Circular tour of a graph

Question

Given a directed graph with N nodes and M edges, you need to find the minimum cost circular tour of the graph, i.e., starting at a particular city X and ending at that same city.

What is the most efficient way to do this for both the following cases:

1. No weights on the edges
2. Weighted edges (Wi for ith edge)
3. The above two cases but with the condition that each city can be visited no more than one time. (Apart from the first city). If this is not possible then output will be -1.

Thanks in advance!

Answer 1

1. No weights on edges.

If there is no cost on edges, actually all circuits become equal in which all costs are 0. Reasonably, if it is implicitly said that the cost is, actually, the minimum number of hops, consequently any circuit satisfying the conditions above is also equivalent. Then, the question is finding a circuit, namely a Hamiltonian Circuit or Hamiltonian Cycle. To find out a Hamiltonian Circuit in a graph is NP-complete.

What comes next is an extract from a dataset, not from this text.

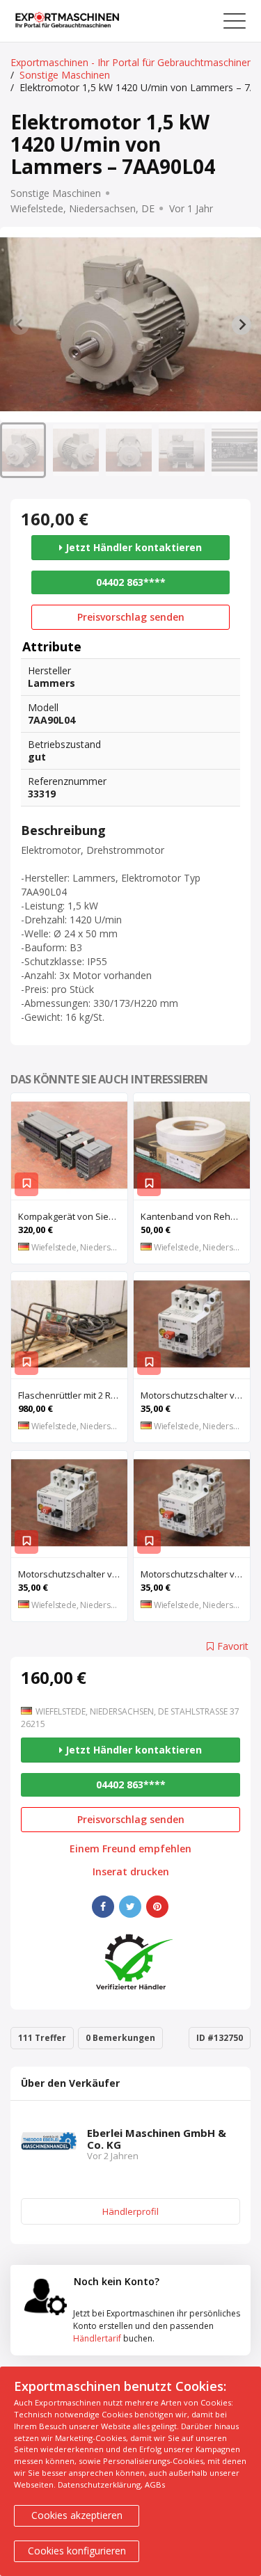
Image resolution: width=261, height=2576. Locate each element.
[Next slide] (241, 325)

There are n! possible routes. A brute force approach has a runtime complexity of O(n!), where n represents the number of edges.

One of the best algorithms existing is in here with simulations and code.

2. Weighted edges (W_i for ith edge)

When graph has weighted edges, the problem becomes the well known TSP (Travelling Salesman Problem), which is an NP-hard problem. There exists a confusion in the community, around TSP complexity. You have to make distinction between, TSP-Optimize and TSP-Decide.

TSP-Optimize is NP-hard.

TSP-Decide is NP-complete.

For detailed explanations check those resources 1 2. You can find a discussion in here.

You are asked to implement TSP-Optimize.

- Dynamic Programming

Bellman–Held–Karp algorithm. You can find the pseudo code in here. Runtime Complexity: O(2ⁿ n²), where n represents the number of edges.

Although, there exists other solution technics, with Divide-and-Conquer or Greedy approaches, they are not optimal.